> [Required action] Repeat every entry word for word. Images do not belong in the copy.

> [Collected data entries]
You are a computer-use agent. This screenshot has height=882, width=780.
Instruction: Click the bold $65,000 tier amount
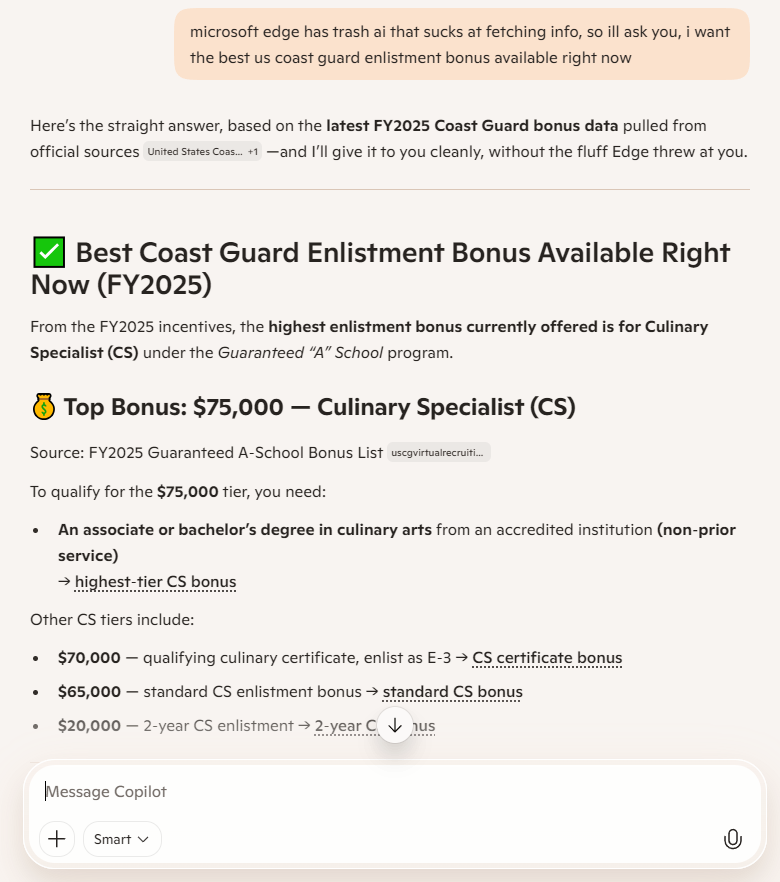(89, 692)
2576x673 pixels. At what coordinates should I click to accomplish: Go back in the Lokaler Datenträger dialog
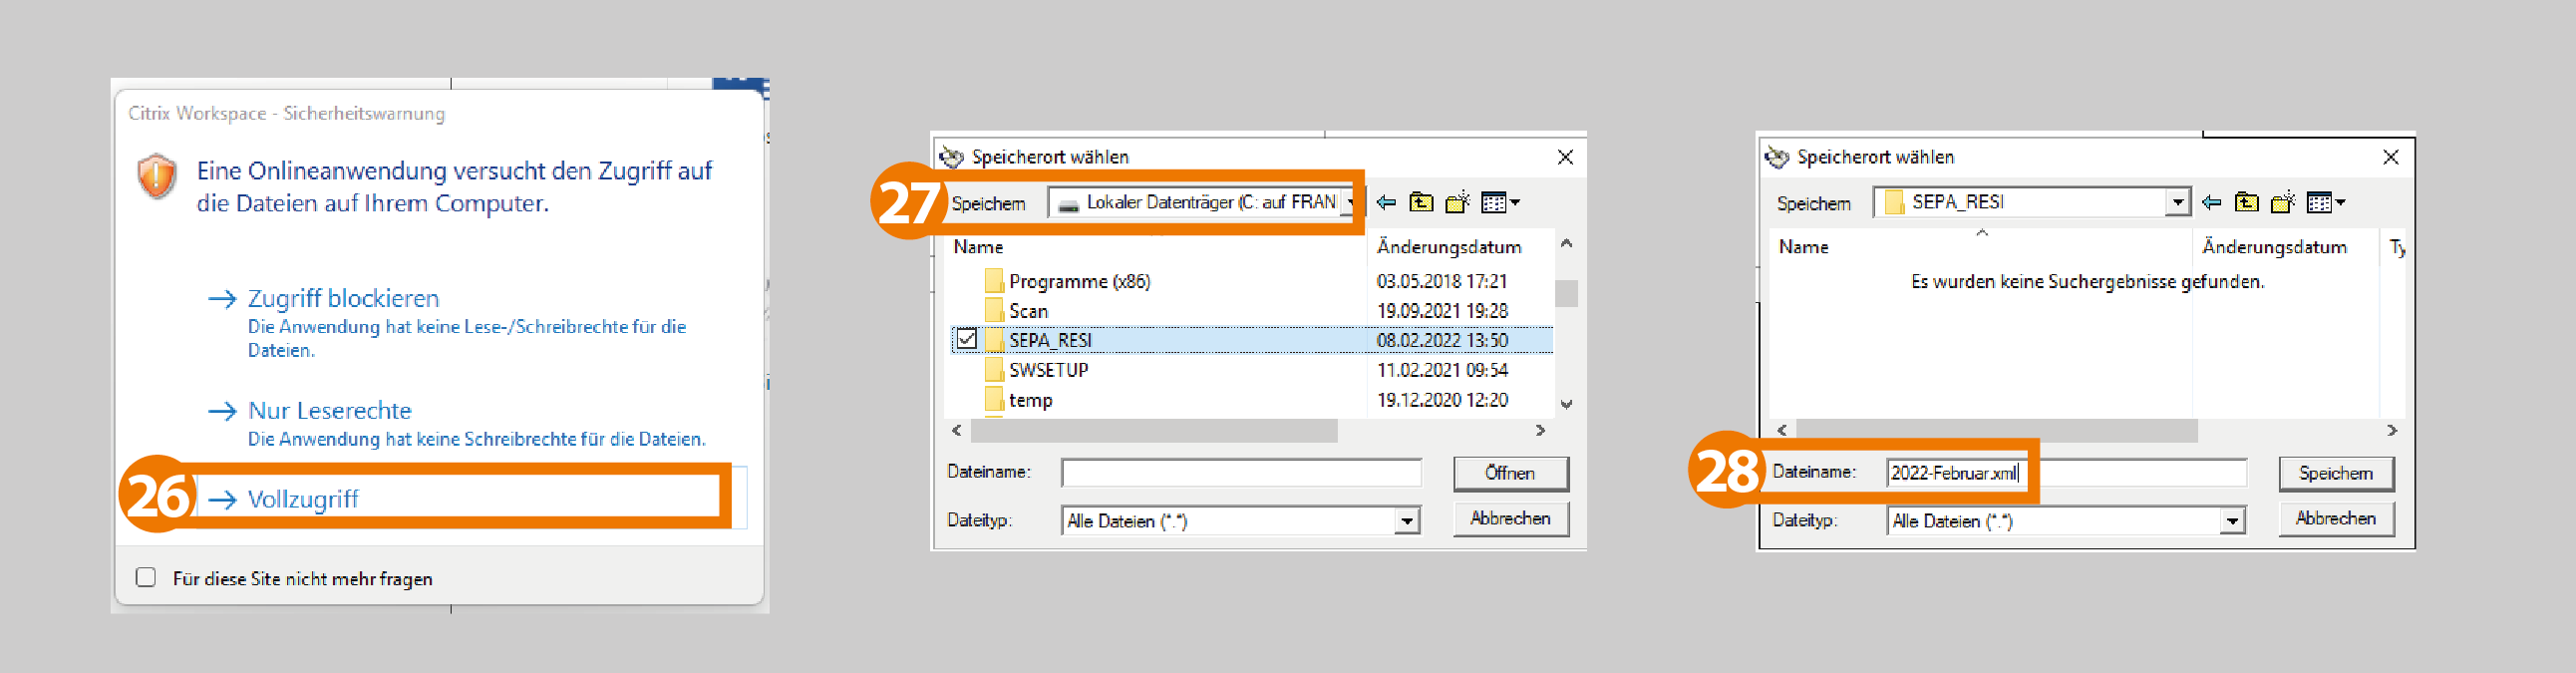click(1386, 203)
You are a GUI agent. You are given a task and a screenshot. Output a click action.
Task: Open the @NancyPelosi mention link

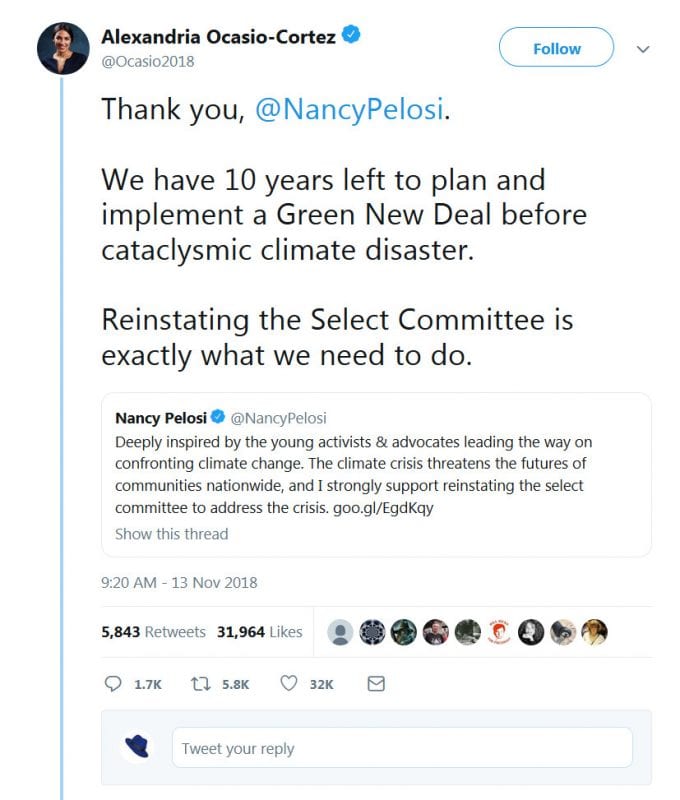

> [Answer box]
You are a computer-use agent. This screenshot has height=882, width=780.
Instruction: Click the bold $65,000 tier amount
(89, 692)
2576x673 pixels. At what coordinates should I click to accomplish: Go back in the Lokaler Datenträger dialog
click(1386, 203)
You are a GUI agent. You are given a task and a screenshot. Output a click action.
Task: Open the @NancyPelosi mention link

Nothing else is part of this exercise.